A la memoria de Cristóbal Ricardo Garro

A mis padres

Ya suenan los acordes del Himno Nacional,

que estremecen el piano de Misia Mariquita.

La llama de las velas en la sala palpita

y el arpa estilo Imperio lanza su dulce arpegio.

(Todo eso está en la lámina que había en el colegio

y que nos repartían en copias y más copias,

y están también las altas, esbeltas cornucopias

y la dama que canta con graves ademanes

y cierta timidez, ante López y Planes).

MANUEL MUJICA LAINEZ

Canto a Buenos Aires, 1943

PRÓLOGO

Los padres de nuestra nacionalidad han demostrado su gloria en sucesivas acciones, muchas de ellas envueltas en el más alto heroísmo. Combates, batallas, augustas creaciones o instituciones debidas a su genio guardan su arrojo o sus tareas. De ellos mucho se ha hablado y ensayado. Manuel Belgrano mandó hacer la bandera blanca y celeste y venció en Tucumán y Salta. José de San Martín elevó su sable victorioso en San Lorenzo, Chacabuco y Maipú, pero también cruzó los Andes y forjó la independencia de Chile y Perú. Mariano Moreno fue numen de Mayo, vibración de la Junta de 1810 y conocido periodista en el alba argentina.
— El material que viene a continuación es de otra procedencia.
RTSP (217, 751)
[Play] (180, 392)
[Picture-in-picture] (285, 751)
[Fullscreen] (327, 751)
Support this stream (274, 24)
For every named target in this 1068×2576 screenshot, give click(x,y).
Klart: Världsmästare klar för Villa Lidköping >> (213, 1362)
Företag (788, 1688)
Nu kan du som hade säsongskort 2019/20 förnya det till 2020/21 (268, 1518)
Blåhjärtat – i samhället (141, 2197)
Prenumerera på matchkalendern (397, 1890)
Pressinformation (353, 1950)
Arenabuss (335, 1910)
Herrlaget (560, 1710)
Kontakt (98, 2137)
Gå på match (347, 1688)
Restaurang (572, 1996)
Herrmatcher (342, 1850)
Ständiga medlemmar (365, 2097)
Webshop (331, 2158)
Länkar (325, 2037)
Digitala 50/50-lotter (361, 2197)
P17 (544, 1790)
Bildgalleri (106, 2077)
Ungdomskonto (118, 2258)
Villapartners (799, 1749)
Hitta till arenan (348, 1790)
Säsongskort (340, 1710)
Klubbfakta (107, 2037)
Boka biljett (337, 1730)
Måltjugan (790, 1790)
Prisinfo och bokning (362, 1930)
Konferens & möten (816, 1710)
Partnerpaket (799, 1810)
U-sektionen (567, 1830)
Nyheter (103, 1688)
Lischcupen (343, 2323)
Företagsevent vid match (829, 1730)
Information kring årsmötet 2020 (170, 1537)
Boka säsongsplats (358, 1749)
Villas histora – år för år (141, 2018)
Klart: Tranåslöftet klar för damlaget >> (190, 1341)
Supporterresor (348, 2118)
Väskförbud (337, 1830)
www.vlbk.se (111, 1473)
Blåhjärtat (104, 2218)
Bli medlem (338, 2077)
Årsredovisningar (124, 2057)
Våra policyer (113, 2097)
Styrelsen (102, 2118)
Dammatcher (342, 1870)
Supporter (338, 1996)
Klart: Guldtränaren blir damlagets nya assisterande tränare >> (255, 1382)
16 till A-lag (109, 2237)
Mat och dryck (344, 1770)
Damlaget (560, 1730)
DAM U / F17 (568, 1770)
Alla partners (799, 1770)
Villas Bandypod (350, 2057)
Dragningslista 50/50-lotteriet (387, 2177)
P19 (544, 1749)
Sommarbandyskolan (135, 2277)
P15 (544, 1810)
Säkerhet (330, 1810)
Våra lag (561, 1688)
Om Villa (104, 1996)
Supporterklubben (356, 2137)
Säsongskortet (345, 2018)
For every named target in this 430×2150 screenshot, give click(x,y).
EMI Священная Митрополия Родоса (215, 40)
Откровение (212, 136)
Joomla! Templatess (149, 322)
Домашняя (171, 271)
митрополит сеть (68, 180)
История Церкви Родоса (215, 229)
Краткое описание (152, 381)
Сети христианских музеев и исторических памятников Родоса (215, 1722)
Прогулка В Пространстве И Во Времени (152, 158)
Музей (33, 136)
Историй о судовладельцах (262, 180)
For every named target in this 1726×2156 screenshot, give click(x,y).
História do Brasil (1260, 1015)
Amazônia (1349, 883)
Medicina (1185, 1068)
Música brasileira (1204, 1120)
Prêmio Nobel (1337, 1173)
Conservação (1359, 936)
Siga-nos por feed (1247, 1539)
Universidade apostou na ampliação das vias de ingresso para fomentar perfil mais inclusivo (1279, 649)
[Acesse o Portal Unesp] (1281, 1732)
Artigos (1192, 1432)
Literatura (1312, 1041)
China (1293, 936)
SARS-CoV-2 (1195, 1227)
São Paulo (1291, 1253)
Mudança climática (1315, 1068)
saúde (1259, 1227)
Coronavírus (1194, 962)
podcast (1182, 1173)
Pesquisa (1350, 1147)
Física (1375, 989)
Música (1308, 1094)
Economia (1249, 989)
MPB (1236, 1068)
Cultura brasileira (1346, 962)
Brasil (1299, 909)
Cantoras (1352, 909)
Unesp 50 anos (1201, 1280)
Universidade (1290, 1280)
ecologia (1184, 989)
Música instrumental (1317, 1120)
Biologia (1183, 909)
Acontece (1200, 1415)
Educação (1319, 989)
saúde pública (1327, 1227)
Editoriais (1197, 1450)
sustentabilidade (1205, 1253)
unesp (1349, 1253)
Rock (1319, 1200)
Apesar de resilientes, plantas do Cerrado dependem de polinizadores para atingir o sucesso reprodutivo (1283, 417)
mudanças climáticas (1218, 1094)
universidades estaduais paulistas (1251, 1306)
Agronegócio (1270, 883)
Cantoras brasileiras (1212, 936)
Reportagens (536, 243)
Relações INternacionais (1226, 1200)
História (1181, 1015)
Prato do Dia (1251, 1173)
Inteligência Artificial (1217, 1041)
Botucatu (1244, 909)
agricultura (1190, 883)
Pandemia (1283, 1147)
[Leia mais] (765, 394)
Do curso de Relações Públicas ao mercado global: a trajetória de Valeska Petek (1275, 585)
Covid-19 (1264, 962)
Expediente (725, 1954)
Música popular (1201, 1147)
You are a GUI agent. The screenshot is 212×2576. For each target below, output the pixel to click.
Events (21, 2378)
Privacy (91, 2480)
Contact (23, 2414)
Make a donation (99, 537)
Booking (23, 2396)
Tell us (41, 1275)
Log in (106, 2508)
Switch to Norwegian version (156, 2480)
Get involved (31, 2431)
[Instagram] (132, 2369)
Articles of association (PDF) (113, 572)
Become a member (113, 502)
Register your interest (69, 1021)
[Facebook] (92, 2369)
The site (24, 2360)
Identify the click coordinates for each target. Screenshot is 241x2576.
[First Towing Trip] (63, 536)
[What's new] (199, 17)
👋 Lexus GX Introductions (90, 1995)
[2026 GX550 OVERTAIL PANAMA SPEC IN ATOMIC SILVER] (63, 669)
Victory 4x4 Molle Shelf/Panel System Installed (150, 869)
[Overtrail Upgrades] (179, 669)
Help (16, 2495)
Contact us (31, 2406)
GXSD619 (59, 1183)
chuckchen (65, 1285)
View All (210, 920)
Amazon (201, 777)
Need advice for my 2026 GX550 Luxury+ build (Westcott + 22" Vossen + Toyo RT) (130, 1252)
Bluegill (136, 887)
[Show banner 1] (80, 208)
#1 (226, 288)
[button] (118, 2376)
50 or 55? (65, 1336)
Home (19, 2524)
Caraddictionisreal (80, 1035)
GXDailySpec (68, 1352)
Hijo del siglo XVIII como los anteriores, don Vicente López ocupa su sitial de prócer por su acción más conocida: haber legado a la Nación unos versos que aún hoy, a más de dos siglos de distancia creadora, continúan diciéndose con la más sentida emoción: “Oíd, mortales, el grito sagrado”. A su genio se debe la Marcha patriótica de las Provincias Unidas, hoy Himno Nacional Argentino.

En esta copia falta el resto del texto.